COVID-19 Trajectories monitoring
This article describes an online tool that I created. You can follow this link to interact with it; it is updated every day with new information.
Last weekend I created a tool that tracks every day the trajectory of the total confirmed cases and of COVID-19 by country. The tool is connected to the most reliable and most frequently updated data source of confirmed COVID-19 cases and deaths by countries.
The main indicator that is tracked is the speed or rate at which cases/deaths are increasing. Visually this can be seen by plotting the total cases vs the days since the first case was detected (a steeper line would indicate that cases are doubling at a faster rate and a flatter line would indicate slower rates of growth). Numerically, this can also be calculated with a compounded growth rate for a given period (e.g. for the last 7 days). This is a screenshot of some selected countries and their reported cases as of yesterday (March 26th):
Since my initial post in Facebook and LinkedIn, I have been improving the tool to track the countries’ compounded growth rates with the idea to be able to forecast which nations will be following the footsteps of countries such as China and South Korea, which seems to have a flattened curve and reached minuscule growth rates both for new reported cases and deaths.
To better understand the path that the countries follow, I created an animated scatter plot that tracks the rolling 7-day growth rate percentage for cases and deaths for every day of the year (see technical note at the end for the calculation). In the gif below, you can see what has been the speed of change of cases and deaths for all the countries.
As you can see in the animation, by the end of January, China had a growth rate above 40% for cases and above 30% for deaths. This was the worst moment of the epidemic inside the country (Hubei was locked down in January 23rd). Two weeks later, by the second week of February, the growth rate for cases was below 10%.
South Korea had a similar behavior: by day 58 of the year (Feb 27), the growth rates for cases and deaths were both above 40%. Two weeks later (day 72 of year), after the control measures were imposed by the government, both growth rates were around single digits.

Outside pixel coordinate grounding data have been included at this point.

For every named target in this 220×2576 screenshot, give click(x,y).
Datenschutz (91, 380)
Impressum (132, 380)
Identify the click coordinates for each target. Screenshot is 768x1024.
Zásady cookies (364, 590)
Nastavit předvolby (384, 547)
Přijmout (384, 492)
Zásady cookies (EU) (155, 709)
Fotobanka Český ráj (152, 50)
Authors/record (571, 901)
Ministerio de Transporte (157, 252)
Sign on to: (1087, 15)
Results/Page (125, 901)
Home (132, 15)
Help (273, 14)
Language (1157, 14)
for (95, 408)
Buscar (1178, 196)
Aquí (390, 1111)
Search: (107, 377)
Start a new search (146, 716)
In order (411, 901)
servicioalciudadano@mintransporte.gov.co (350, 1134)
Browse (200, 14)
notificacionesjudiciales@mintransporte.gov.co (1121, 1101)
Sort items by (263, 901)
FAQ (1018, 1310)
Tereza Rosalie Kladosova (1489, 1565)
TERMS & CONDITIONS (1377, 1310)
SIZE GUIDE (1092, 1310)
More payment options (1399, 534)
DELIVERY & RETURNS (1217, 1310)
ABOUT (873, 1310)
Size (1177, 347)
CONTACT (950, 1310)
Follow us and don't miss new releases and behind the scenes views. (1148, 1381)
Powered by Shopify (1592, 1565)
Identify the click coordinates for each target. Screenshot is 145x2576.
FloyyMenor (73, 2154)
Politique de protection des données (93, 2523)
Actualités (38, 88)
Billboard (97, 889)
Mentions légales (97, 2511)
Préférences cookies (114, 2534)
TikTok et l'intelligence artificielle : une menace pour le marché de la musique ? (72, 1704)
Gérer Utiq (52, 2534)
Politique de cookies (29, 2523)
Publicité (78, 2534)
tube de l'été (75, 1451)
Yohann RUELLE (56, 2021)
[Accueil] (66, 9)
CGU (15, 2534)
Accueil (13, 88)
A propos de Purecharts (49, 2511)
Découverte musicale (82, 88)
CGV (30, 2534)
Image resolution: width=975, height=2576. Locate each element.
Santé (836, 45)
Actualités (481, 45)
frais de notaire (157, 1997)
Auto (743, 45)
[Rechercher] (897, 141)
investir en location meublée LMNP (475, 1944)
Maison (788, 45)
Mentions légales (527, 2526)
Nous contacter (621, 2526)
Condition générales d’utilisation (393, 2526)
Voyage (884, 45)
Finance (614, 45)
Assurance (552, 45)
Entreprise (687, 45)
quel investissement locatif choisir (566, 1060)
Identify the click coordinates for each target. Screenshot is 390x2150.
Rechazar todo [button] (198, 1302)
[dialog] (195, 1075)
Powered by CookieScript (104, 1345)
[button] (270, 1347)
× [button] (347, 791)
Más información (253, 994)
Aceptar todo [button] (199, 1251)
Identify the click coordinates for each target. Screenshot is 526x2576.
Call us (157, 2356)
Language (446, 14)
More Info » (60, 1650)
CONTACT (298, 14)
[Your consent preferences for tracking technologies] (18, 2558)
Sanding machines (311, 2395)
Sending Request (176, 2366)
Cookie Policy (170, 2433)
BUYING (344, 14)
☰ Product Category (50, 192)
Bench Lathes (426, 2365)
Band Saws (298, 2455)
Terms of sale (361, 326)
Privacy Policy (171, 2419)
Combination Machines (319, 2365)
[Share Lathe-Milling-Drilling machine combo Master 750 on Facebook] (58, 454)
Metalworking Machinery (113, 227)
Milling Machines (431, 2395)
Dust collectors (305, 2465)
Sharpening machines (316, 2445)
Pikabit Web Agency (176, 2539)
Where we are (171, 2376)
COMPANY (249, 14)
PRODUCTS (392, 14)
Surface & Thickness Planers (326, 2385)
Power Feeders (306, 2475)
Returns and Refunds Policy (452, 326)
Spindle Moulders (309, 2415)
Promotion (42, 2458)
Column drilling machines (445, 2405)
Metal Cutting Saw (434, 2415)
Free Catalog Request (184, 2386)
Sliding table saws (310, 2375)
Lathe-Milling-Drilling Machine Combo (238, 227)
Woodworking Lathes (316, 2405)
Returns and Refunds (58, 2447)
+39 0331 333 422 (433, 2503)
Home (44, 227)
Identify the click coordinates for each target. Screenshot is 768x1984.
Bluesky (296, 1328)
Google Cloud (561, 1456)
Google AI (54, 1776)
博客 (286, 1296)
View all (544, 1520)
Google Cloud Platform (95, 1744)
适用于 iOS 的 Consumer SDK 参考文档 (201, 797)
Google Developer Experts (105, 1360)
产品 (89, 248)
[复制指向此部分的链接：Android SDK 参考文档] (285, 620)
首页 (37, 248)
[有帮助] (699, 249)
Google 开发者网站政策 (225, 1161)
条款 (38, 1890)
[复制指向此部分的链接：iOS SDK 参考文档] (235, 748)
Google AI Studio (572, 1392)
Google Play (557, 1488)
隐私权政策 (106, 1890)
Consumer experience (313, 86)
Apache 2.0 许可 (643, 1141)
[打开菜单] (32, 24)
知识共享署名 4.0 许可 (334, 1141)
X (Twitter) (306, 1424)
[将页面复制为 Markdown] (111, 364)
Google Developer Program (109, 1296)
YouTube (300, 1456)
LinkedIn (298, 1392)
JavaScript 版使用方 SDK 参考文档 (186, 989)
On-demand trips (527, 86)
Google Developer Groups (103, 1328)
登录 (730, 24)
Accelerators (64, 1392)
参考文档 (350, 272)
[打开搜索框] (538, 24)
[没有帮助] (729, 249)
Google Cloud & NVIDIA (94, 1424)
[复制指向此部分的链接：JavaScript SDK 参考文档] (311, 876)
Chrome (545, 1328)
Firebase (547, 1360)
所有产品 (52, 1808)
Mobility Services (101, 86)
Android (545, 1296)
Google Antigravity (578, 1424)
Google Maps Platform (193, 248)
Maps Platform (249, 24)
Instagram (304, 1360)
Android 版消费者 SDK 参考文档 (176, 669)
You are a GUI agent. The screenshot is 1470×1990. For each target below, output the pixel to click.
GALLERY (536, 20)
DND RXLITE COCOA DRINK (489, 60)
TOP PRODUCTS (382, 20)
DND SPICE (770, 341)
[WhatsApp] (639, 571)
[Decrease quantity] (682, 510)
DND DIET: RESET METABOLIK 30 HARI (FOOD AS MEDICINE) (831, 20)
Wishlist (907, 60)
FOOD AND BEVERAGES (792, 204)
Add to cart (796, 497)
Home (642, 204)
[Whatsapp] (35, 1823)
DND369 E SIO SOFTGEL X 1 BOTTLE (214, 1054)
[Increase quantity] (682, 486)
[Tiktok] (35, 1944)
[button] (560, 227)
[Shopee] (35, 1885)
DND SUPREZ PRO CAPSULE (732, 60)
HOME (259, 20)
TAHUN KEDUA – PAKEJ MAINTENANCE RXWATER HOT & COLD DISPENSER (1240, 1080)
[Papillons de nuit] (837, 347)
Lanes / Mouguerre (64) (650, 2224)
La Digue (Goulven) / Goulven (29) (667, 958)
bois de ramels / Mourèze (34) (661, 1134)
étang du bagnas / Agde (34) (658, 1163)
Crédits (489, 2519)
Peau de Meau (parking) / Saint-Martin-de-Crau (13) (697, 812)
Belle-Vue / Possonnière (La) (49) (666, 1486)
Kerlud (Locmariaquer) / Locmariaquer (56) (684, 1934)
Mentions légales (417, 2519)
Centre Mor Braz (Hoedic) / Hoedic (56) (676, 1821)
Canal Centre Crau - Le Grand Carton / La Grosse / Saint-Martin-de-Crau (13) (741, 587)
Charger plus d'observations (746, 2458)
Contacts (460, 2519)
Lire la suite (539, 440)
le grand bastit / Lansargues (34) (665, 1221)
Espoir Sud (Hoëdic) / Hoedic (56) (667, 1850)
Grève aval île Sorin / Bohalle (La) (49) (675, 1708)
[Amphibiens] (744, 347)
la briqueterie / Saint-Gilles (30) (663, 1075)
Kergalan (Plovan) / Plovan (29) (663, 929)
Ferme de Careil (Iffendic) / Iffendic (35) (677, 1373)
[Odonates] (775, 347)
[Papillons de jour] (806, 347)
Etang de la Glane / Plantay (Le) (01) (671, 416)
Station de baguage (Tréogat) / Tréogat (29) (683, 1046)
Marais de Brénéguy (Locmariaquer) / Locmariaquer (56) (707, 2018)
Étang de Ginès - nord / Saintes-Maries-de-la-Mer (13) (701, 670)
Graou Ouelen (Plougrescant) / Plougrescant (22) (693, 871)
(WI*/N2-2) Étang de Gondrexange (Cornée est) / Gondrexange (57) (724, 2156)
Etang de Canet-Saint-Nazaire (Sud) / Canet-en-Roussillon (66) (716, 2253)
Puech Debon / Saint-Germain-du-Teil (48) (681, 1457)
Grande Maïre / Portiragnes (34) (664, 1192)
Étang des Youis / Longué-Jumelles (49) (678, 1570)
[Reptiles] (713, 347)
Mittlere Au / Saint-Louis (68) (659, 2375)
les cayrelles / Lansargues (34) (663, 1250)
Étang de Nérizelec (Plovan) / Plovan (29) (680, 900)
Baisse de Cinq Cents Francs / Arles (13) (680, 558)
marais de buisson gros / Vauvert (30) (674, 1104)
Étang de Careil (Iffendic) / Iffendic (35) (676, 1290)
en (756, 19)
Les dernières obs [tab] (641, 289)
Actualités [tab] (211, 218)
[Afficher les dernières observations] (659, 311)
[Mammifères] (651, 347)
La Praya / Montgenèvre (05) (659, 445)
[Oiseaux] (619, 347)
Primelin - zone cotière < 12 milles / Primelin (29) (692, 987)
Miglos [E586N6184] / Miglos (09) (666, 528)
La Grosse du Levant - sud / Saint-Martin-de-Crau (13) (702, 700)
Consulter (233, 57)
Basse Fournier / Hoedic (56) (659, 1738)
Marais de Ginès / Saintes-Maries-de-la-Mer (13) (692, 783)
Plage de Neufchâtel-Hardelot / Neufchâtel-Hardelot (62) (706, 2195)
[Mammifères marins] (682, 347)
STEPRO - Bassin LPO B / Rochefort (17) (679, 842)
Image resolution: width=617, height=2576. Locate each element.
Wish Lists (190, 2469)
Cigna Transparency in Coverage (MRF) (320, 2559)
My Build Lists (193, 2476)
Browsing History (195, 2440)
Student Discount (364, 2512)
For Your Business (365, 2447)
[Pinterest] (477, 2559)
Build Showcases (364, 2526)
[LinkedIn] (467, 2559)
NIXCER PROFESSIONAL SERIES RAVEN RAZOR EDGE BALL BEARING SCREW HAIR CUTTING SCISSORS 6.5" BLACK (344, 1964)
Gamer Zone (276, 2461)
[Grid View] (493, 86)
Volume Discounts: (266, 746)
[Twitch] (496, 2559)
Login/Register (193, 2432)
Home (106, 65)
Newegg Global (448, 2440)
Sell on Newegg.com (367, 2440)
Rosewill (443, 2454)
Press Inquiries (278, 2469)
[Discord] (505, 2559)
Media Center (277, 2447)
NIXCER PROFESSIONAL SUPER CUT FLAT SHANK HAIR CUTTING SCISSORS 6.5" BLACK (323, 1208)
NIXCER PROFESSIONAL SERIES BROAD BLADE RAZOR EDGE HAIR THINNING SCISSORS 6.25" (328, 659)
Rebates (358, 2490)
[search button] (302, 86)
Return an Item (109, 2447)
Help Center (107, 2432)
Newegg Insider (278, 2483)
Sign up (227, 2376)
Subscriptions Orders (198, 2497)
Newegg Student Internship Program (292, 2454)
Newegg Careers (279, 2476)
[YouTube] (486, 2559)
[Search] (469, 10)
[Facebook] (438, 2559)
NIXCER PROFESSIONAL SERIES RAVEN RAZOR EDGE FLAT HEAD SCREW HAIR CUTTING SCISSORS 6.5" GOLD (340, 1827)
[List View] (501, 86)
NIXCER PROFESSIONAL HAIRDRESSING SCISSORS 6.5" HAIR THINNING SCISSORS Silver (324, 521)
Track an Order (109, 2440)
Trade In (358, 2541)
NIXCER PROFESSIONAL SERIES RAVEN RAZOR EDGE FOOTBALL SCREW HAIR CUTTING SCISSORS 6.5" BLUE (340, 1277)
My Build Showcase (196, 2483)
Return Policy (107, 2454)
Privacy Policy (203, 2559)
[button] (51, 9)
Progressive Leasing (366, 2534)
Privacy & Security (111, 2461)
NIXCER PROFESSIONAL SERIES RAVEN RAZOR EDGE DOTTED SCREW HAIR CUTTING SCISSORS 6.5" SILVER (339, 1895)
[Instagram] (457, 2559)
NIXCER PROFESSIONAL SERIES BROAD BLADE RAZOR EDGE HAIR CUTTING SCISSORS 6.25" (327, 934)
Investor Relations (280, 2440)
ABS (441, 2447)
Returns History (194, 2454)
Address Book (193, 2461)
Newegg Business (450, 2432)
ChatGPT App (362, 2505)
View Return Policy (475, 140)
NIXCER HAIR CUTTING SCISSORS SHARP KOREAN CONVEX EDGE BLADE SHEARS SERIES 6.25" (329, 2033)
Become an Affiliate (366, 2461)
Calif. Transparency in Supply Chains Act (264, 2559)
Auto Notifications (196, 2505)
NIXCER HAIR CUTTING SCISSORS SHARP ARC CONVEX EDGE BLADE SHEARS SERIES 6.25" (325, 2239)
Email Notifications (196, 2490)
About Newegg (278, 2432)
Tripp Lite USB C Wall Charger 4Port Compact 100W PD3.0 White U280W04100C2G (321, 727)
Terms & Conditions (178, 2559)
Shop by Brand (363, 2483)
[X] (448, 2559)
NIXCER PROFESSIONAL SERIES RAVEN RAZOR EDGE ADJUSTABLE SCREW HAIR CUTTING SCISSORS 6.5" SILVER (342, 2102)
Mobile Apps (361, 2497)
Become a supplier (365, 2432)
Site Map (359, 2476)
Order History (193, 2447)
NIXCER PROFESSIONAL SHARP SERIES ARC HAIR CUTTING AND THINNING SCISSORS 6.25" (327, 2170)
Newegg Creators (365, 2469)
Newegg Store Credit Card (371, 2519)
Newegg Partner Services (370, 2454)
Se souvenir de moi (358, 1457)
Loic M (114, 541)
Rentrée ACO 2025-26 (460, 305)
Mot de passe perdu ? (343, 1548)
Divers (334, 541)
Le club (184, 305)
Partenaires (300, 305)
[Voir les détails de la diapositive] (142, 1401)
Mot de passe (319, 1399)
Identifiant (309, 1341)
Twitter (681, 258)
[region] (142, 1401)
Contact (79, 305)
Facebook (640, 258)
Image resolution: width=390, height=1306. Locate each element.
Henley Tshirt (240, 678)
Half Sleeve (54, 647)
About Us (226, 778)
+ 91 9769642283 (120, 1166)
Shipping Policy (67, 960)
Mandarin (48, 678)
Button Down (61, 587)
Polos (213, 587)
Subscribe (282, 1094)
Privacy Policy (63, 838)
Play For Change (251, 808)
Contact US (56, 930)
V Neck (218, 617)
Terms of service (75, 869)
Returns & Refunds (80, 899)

It took Iran a bit longer to decrease the growth rate of cases to levels below 10%: 25 days (day 84 of the year, which is Tuesday March 24).
As the year progresses and affects other countries, we can see the different trajectories of the growth rates. Italy had the worst rates of change during the last week of February (>50% for cases and >40% in deaths) and imposed total national lockdown by March 9. As of today (17 days after the national lockdown), the growth rates for cases is 10.1% and for deaths 13.4%
Spain enacted lockdowns in March 14th and (12 days later) they still have a 18% growth rates for cases and 26% for deaths. Even though Spain has not reached the single digit growth rates, you can follow their evolution in the animation which has a slowing down trend.
Other countries like the US, which have not yet actively advised or imposed self-isolation measures, are experiencing positive growth rates (acceleration of new cases and deaths instead of slowing down the pace). The latest data point shows gowth rates for both cases and deaths in the range of 30%.
What can we learn from this?
Even though every country has a unique set of conditions that reflects its own circumstances, we could try to generalise some learnigs from the animation:
- Most countries have a “counterclockwise” movement, where initially there is a high growth rate in the cases; in a second moment the growth rate of cases is constant while the growth rate of deaths increases. Finally, both growth rates tend to decrease once the governments have imposed some kind of control to the spread.
- The growth rate of cases ussually decreases much faster than the growth rate of deaths. To see my point, take a look at the same animation, where I have highlighted 3 countries of Asia.
- The lockdown measures work. See the same animation for Italy and Spain, the worst-hit european countries that have imposed very restricted measures of social-distancing in days 69 and 74 respectively
- As the year progresses, we can see how the countries in different continents have progressed through the phases described earlier. February saw high rates of change in Asia and some countries in Europe. The first weeks of March saw the same period for many other counries in Europe and the US and Australia. As we come close to the end of March, most countries in Asia are achieving low growth rates in cases and deaths; at the same time more countries in Africa, North and South America are entering the phase of accelerated growth. See this side by side animation to watch the trend:
As a rule of thumb, all the countries that have growth rates that exceed the 30%+ mark need to do a better job at containment of the situation. The direction of the trend is also crucial, the closest the countries manage to get to single digit growth rates, the faster they will emerge from this crisis.
This siuation is evolving very quickly and the information shown here will be obsolete tomorrow. To access current figures, the tool that I described at the beginning of the blog will update automatcally every day with the latest information released by the John Hopkins University. In the section below the main graphs, you can find the snapshot of the current date of the rate of change by country:
If you want to connect and have a conversation about this or any other topic, please feel free to find me on LinkedIn:
Just a small technical note: the compunded growth rate you see is calculated for every day of te dataset, against the figure that the country had 7 days before. For example, the calculation for cases would be (# cases current day/# cases 7 days ago)^(1/7) where 7 the periods elapsed — my growth window. I choose a rolling figure to track the rate of change as frequently as possible, as opposed to group by weeks.